3 weeks ago Edited: 3 weeks ago, oem7110
I think that higher pressure is caused by higher temperature (expanding air volume), so it should be less air molecules in the sky, would it be correct?

Furthermore, referring to following statement, I would like to know on how lower pressure cause rheumatic diseases.

"Our data demonstrate that osteoarthritic patients experience increased joint pain in response to a decrease in pressure, indicating that low atmospheric pressure conditions exacerbate joint pain in these patients."
https://www.ncbi.nlm.nih.gov/pubmed/15633634

Do you have any suggestions?
Thanks, to everyone very much for any suggestions (^v^)
wrote...
Educator
3 weeks ago
Quote
I think that higher pressure is caused by higher temperature (expanding air volume), so it should be less air molecules in the sky, would it be correct?

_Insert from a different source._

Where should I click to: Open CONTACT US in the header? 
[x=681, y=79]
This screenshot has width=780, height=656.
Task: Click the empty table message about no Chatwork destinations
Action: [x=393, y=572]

The relationship between temperature and atmospheric pressure is outlined below:

Warm temperature:

Warm air causes air pressure to rise. When air molecules collide, they exert force on each other. When gas molecules are heated, the molecules move more quickly, and the increased velocity causes more collisions. As a result, more force is exerted on each molecule and air pressure increases. Temperature affects air pressure at different altitudes due to a disparity in air density. Given two columns of air at different temperatures, the column of warmer air will experience the same air pressure at a higher altitude that is measured at a lower altitude in the cooler column of air.

Cold temperature:

Cool temperatures cause air pressure to drop. When gas molecules cool, they move more slowly. Decreased velocity results in fewer collisions between molecules and air pressure decreases. Air density plays a role in the correlation between temperature and pressure because warmer air is less dense than cool air, allowing molecules to have more space to collide with greater force. In cooler air, the molecules are closer together. The proximity results in collisions with less force and lower air pressure.

"Our data demonstrate that osteoarthritic patients experience increased joint pain in response to a decrease in pressure, indicating that low atmospheric pressure conditions exacerbate joint pain in these patients."

Here's a better article that'll help explain the phenomenon (attached)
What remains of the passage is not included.